Mentre Fernandez non ha ancora detto definitivamente cosa accadrà ai controlli valutari una volta entrato in carica, riporta Al Jazeera, toglierli senza creare tensioni è solo una delle sfide più ardue da affrontare per mantenere la promessa di rilanciare l’economia del paese in crisi. 

A settembre, il presidente uscente Macri ha imposto misure di controllo del capitale più leggere, limitando gli acquisti mensili a 10.000 dollari e costringendo gli esportatori a rimpatriare i guadagni entro cinque o quindici giorni.
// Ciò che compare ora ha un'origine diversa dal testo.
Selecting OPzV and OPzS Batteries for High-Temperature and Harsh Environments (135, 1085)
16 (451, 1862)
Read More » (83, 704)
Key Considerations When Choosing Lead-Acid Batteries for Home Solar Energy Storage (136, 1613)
Questi limiti erano contrari al credo liberista di Macri, ma sono stati imposti dopo la sua clamorosa sconfitta alle elezioni primarie di metà agosto, che ha fatto crollare il valore del peso.

La Banca Centrale ha speso più di 22 miliardi di dollari dalle primarie di agosto per sostenere il peso e arrestare la spirale inflazionistica che attualmente si prevede che quest’anno raggiungerà il 55%. A breve termine, le restrizioni sul capitale di Macri hanno contribuito a stabilizzare le riserve di valuta estera a 43,5 miliardi di dollari, aprendo la strada al ritorno al potere di Kirchner come vicepresidente. Ma data la storia iperinflattiva del paese, gli argentini sono diventati esperti nell’anticipare qualsiasi decisione ufficiale che limiti il loro accesso ai dollari. I controlli valutari fanno parte del kit di strumenti per la crisi economica argentina fin dagli anni Trenta del secolo scorso.

Nell’ottobre 2011, l’Argentina si trovò ad affrontare sia una fuga di capitali che l’aumento dell’inflazione. Poco dopo essere stato eletto per un secondo mandato presidenziale, Kirchner introdusse restrizioni che chiedevano agli argentini di spiegare da dove provenisse il loro denaro e dimostrare di aver pagato le tasse prima di poter acquistare dollari. 

I tassi di cambio non ufficiali e paralleli divennero tra i più fantasiosi: includevano “dollari blu” che venivano venduti per le strade di Buenos Aires; “dollari suburbani” leggermente più costosi che venivano scambiati alla periferia della capitale argentina; e “dollari blu chiaro”, una media dei tassi ufficiali e del mercato nero, utilizzati nelle transazioni immobiliari, per ripartire le perdite tra acquirenti e venditori. 

C’erano anche il “Corte Ingles dollar” o “Saks Fifth Avenue dollar”, dal nome dai grandi magazzini spagnoli e americani. Il prezzo del dollaro, in pesos, è quadruplicato negli ultimi quattro anni e le restrizioni di Macri hanno impedito ai dollari di uscire dalla banca centrale. Ma i blocchi sono una spada a doppio taglio per l’economia. Alberto Fernandez sta ereditando una serie di guai economici. Oltre all’aumento dell’inflazione, l’Argentina ha livelli di povertà in aumento, disoccupazione a due cifre, un’economia che si prevede di contrarre il 3% quest’anno, e più di 100 miliardi di dollari di debito sovrano che il paese deve rinegoziare con i creditori internazionali o rischia un nuovo default.